John Gattuso, a senior vice president with Liberty Property, says that office workers are happier in natural light environments. “A company like Comcast could get 20% more productivity out of its employees in an environment like this,” he asserts.

If the higher ceilings recall a design style prevalent a century ago, so does the radiant heat that the Comcast Center employs.

That has allowed the developer to reduce the amount of ductwork required throughout, according to Stern, and provides more flexibility in moving air to various zones in and out of the sun.

“Overall, the air moves better in a building with higher ceilings. That makes for a more comfortable office workspace,” Stern says.

The architects put a trio of stacked atriums on the lower floors — each three stories in height — to make the bottom of the building more appealing to tenants. Every urinal in every washroom employs a waterless design, saving more than 1 million gallons a year in consumption.

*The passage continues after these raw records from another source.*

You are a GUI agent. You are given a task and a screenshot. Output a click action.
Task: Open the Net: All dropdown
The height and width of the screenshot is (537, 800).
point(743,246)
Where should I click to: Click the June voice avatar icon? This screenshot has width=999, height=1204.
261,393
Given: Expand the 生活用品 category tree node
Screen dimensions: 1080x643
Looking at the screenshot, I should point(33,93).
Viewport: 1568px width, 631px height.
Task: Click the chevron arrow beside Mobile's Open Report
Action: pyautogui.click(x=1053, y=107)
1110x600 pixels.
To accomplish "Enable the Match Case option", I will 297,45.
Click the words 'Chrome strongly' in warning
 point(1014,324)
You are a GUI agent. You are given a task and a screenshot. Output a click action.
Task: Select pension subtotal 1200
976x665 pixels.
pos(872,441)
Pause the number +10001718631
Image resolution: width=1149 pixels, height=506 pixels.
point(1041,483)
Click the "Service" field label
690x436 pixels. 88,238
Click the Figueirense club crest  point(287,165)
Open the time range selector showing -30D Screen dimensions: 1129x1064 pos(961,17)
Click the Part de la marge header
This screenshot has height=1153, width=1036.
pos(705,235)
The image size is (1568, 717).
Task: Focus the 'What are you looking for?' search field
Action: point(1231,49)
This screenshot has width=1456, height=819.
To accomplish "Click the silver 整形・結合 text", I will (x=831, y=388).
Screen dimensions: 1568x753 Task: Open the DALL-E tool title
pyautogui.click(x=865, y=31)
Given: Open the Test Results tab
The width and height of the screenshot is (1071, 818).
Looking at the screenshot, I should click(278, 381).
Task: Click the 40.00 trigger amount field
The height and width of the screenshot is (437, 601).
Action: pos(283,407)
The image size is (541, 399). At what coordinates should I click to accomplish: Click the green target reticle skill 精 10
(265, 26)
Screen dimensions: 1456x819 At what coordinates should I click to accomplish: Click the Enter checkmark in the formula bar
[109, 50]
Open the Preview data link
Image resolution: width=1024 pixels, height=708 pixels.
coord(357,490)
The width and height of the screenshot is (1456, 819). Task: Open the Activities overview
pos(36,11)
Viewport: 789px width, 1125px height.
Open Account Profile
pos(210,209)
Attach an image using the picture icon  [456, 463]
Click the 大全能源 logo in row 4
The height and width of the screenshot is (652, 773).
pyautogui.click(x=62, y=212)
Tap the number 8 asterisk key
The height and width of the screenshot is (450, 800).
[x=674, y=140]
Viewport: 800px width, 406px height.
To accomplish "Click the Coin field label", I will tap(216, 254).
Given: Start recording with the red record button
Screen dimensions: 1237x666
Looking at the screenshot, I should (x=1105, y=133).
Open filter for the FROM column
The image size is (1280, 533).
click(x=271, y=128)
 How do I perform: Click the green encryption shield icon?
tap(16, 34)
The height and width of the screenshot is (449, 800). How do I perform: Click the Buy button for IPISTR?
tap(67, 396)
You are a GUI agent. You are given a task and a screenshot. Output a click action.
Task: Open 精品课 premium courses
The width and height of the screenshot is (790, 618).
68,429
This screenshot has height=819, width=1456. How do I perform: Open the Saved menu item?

“Many jurisdictions don't permit waterless urinals, and we had to get a variance on the local Philadelphia building code to do this,” Stern explains.

He adds that stormwater will be captured and stored in cisterns on the roof, then used to water trees planted in a spacious half-acre plaza below.

The Comcast building is noted as the tallest in Philadelphia, higher than One Liberty Place at 945 feet and Two Liberty Place at 848 feet — both developed by Liberty. It's notable, too, for its lack of parking, with just 100 car spaces in the building.

“There are now 100,000 people living downtown,” says Gattuso of Liberty. “People are going to want to live close to a big employment center like Comcast.”